Engineers Test Highly Accurate Face Recognition

Thursday, March 27th, 2008

Engineers Test Highly Accurate Face Recognition:

A new facial-recognition algorithm created by researchers at the University of California at Berkeley and University of Illinois at Urbana-Champaign is able to recognize faces with 90-95 percent accuracy, even if the eyes, nose and mouth are obscured.

“Most algorithms use what’s known as meaningful facial features to recognize people — things like the eyes, nose and mouth,” says Allen Yang, a postdoctoral researcher at UC Berkeley’s College of Engineering who developed the new algorithm. “But that’s incredibly limiting because you’re only looking at pixels from a designated portion of the face and those pixels end up being much smaller than the whole image. Our algorithm shows that you only need to randomly select pixels from anywhere on the face. If you select enough of them, you can produce extremely high accuracy.”

Yang’s new algorithm, which was created with the help of a team of researchers at UIUC, could mark a quantum leap in face-recognition technology. Current feature-based systems have accuracy that tops out at 65 percent when some form of occlusion is introduced. They also require relatively high-resolution images, and can easily be fooled by changing small details such as adding a mustache, donning a hood or changing one’s expression.

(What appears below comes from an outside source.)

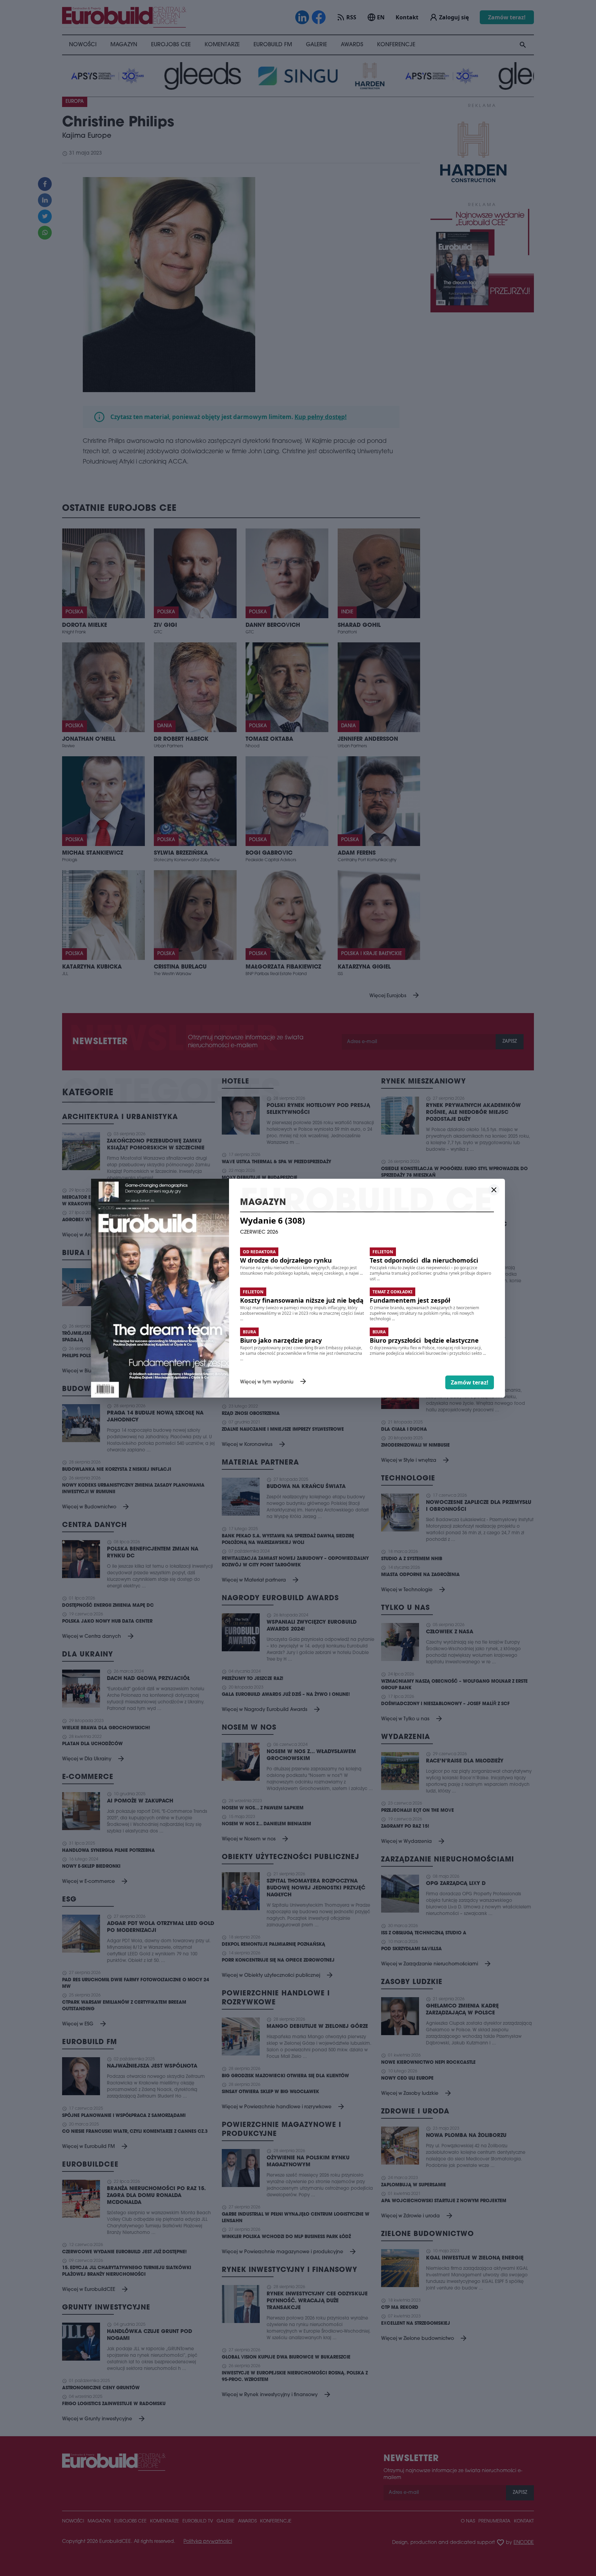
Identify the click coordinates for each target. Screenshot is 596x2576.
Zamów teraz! (469, 1382)
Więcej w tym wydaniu (273, 1382)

The secret sauce in Yang’s new method is a mathematical technique for solving linear equations with sparse entries called, appropriately enough, sparse representation (.pdf). While all other facial-recognition algorithms tend to compare a given feature set against all others in a database (generating percentages of likeliness along the way), Yang’s algorithm ignores all but the most compelling match from one subject — basically, its most confident choice.